По молитвам православного врача.
Священник Сергей
матушка Ирина
(Из книги отзывов лечебно-оздоровительного центра «Панацея»
Чичико Ивлиановича Хачапуридзе
Материнское молоко. Тёплое, светлое, родное – как туман над рекой поутру. Воспоминания об этой, первой в жизни реке, бессвязны. Некоторые, доселе опиравшиеся на бестелесные плечи упоительного единения с мамой, способны, всё же, оттолкнуть их от себя, в угоду какой-либо безделице. Кем тогда ощущаешь ты себя, человече, срыгнувший на бумажную салфетку первый глоток жизни? Отпившей от материнской мудрости хоть один глоток, не ищет смысла бытия, он вЕдом ему, и им же ведОм.
Вспоминая Чичико, так и хочется сказать: хорошая у него была мама. Такого славного парня родила в далёкой грузинской Ошоре (Самцхе-Джавахетия). Для обозначения названия этого села, картографы, в своё время, пожалели каплю типографской краски. А ведь каждому хочется видеть на карте мира название того места на земле, воздух которого впервые напоил виноградник его лёгочных пузырьков.
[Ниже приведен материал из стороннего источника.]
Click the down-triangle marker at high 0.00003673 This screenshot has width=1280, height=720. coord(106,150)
Чичико был триннадцатым, – счастливым! – как говорил он, сыном знаменитой в горной Ошоре травницы Кристины. Она лечила бедных, как сама, людей, так как не умела, не желала наживаться на чужих несчастиях.
– Ты помнишь, как вы жили тогда?
Чичико улыбается одними уголками губ, и тянет за ручку тяжёлую дверь детства. Она приоткрывается ненадолго, но я успеваю заметить пьяного до расстёгнутых брюк Деда Мороза в центре хоровода озябших ребятишек, что перебирают худыми ножками подле ёлки, наряженной остатками рыбных консервов. Так и хочется, – сгрести их в кучу, обнять, согреть, покормить.
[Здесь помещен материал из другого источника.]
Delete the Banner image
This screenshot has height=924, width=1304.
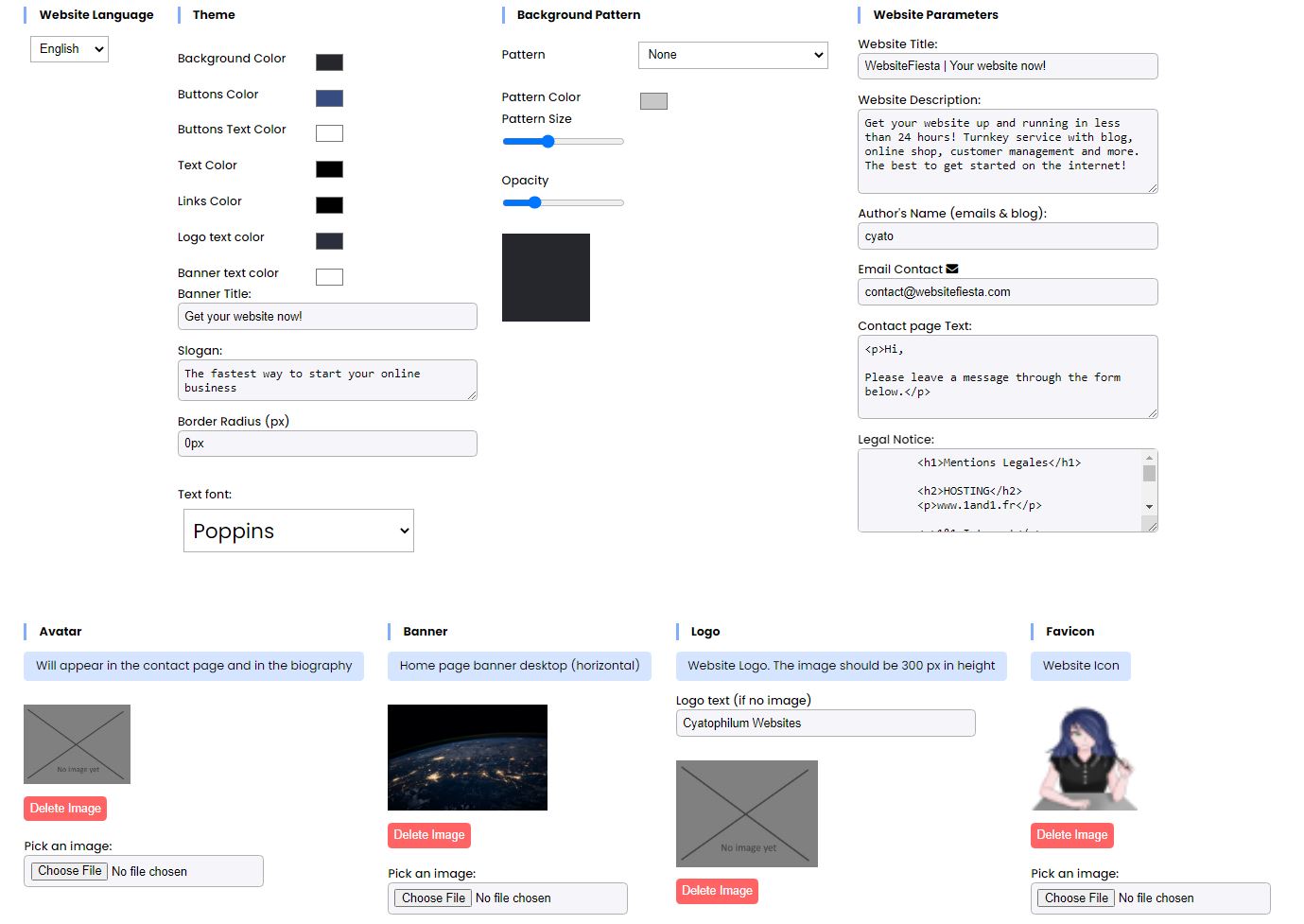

После окончания средней школы, Чичико переехал к брату Гиви в Нижний Кисляй Бутурлиновского района Воронежской области. И уже оттуда, сбрив свой русый(!) кудрявый чуб, Чичико уехал служить в Таманскую гвардейскую дивизию. Из-за нечастого в ту пору умения водить машину, пришлось пробыть в армии не два года, а целых три, как в морфлоте. Из Москвы его перевели в Ростов, оттуда в Оренбург, а дальше – целина… После демобилизации съездил обнять маму, а потом опять за баранку. Отучившись в Бутурлиновке на киномеханика, Чичико в одиночку развозил по удалённым уголкам области культуру, «крутил фильмы» жителям отдалённых сел и деревень. Всё свободное время между поездками проводил в цирковом кружке, упорно и с наслаждением занимался, интуитивно прорабатывая нужные группы мышц, доводя мощь и тело до совершенства. Пока директор очередного заезжего шапито не заметил самородный талант парня, и не забрал его к себе в труппу.
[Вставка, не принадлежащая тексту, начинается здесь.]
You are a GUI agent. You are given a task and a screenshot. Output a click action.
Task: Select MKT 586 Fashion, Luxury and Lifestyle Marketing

И всего через год Москва рукоплескала силовому жонглёру Чичико Хачапуридзе. Спустя ещё один, он женился на воронежской девушке Зое, а когда, через положенный срок, родилась дочь Ирина, Чичико ушёл… в декретный отпуск, чтобы помогать жене растить малышку. Но после того, как дочурке исполнилось полтора года, шпрехшталмейстер, сиплым балаганным тенором, объявил о выходе в манеж двух рыцарей – силовых жонглёров, рвущих животы ради сияющей горным снегом платка миниатюрной Зои.